This hour has really been full of Catch-22's: familiar operators behaving differently depending on context, a handful of new operators and functions, and quite a few new rules to remember about syntax. To keep you from developing any hang-ups, I've added this exercise, which puts your knowledge of arrays and lists to good use—a game.

Using your text editor, type the program from Listing 4.1 and save it as Hangman.

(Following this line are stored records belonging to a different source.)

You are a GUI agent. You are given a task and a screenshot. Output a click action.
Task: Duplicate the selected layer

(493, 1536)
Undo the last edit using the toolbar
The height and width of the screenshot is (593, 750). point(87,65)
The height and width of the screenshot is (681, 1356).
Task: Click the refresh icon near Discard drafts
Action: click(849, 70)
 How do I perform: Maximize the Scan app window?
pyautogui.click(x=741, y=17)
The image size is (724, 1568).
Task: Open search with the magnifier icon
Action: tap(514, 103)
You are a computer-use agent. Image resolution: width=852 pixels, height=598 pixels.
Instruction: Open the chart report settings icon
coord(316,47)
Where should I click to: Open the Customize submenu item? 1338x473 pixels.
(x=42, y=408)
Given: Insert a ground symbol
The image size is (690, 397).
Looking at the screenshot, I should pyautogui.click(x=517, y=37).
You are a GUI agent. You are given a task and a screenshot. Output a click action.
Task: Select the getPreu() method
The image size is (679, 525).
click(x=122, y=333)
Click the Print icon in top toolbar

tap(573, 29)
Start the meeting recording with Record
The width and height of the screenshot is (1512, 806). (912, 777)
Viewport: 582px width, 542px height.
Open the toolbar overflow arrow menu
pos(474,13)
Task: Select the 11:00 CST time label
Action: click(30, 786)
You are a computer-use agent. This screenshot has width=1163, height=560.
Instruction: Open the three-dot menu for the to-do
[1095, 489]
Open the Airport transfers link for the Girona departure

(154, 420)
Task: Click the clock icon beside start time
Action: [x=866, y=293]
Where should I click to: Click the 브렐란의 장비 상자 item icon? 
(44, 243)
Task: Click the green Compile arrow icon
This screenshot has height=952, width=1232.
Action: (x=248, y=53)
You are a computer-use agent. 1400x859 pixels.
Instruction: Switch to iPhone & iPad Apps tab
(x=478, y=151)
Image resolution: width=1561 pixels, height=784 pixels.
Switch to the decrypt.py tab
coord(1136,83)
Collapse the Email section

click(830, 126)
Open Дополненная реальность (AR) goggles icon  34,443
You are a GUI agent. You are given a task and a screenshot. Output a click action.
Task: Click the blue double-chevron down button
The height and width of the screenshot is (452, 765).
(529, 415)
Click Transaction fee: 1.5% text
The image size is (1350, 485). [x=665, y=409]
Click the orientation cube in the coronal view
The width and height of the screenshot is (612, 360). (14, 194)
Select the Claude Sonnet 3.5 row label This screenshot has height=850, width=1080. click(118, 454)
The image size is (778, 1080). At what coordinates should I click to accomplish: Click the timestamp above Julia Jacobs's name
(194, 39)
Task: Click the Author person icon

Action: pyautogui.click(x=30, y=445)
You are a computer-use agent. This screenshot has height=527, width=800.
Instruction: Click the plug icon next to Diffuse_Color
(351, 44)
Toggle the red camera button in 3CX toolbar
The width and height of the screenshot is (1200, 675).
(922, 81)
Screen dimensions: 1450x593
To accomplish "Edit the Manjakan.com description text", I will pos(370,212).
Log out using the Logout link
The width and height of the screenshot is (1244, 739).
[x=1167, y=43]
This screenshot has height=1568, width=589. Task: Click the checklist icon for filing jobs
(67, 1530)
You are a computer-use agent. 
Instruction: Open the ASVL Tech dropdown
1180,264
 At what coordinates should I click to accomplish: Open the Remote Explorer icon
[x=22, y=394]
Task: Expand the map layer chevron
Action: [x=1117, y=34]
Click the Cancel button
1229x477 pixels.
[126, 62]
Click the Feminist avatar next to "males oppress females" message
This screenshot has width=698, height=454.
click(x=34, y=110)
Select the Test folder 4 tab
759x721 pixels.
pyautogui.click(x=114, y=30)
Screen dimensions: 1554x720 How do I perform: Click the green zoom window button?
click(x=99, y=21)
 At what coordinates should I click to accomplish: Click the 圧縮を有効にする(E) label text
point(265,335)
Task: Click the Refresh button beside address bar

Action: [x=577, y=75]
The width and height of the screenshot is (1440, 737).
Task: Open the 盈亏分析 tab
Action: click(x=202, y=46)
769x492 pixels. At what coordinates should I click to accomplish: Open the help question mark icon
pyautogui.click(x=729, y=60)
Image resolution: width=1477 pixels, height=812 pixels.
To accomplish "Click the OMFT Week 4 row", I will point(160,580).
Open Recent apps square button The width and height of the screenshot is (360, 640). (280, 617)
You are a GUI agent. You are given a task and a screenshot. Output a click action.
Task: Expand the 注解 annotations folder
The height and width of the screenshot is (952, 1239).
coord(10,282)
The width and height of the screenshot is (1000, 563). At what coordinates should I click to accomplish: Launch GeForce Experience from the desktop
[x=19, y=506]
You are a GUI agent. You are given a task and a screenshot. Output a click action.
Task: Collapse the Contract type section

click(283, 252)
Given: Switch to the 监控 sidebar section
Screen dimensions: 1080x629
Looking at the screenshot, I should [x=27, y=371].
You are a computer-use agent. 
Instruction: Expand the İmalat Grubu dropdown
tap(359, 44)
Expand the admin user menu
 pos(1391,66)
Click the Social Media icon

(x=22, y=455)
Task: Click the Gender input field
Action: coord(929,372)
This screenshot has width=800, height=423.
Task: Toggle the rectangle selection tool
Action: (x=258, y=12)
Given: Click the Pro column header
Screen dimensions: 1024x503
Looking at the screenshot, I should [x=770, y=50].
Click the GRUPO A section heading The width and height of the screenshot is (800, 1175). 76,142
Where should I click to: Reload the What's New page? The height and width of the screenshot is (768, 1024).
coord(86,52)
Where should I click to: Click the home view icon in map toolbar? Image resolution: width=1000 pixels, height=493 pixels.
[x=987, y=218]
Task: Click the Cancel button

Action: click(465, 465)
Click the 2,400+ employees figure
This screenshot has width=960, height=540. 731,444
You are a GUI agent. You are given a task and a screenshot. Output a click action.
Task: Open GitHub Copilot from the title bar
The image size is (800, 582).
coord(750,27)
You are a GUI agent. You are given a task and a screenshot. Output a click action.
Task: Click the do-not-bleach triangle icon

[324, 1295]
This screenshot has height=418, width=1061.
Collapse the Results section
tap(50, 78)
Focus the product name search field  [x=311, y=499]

As always, don't type the line numbers or their following colons ("1:", etc.) Be sure to make the program executable according to the instructions you learned in Hour 1, "Introduction to the Perl Language."

When you're done, try running the program by typing the following at a command line:


Hangman


or, if your system does not allow making the program executable,

perl -w Hangman

Listing 4.1. Complete Listing of the Hangman Program



1:   #!/usr/bin/perl -w

2:

3:   @words=qw( internet answers printer program );

4:   @guesses=();

5:   $wrong=0;

6:

7:   $choice=$words[rand @words];

8:   $hangman="0-|--<";

9:

10:  @letters=split(//, $choice);

11:  @hangman=split(//, $hangman);

12:  @blankword=(0) x scalar(@letters);

13:  OUTER: 

14:      while ($wrong<@hangman) {

15:          foreach $i (0..$#letters) {

16:                  if ($blankword[$i]) {

17:                          print $blankword[$i];

18:                  } else {

19:                          print "-";

20:                  }

21:          }

22:          print "\n";

23:          if ($wrong) {

24:                  print @hangman[0..$wrong-1]

25:          }

26:          print "\n Your Guess: ";

27:          $guess=<STDIN>;  chomp $guess;

28:          foreach(@guesses) {

29:                  next OUTER if ($_ eq $guess);

30:          }

31:          $guesses[@guesses]=$guess;

32:          $right=0;

33:          for ($i=0; $i<@letters; $i++) {

34:                  if ($letters[$i] eq $guess) {

35:                          $blankword[$i]=$guess;

36:                          $right=1;

37:                  }

38:          }

39:          $wrong++ if (not $right);

40:          if (join('', @blankword) eq $choice) {

41:                  print "You got it right!\n";

42:                  exit;

43:          }

44:  }

45:  print "$hangman\nSorry, the word was $choice.\n";


Listing 4.2 shows a sample of the Hangman program's output.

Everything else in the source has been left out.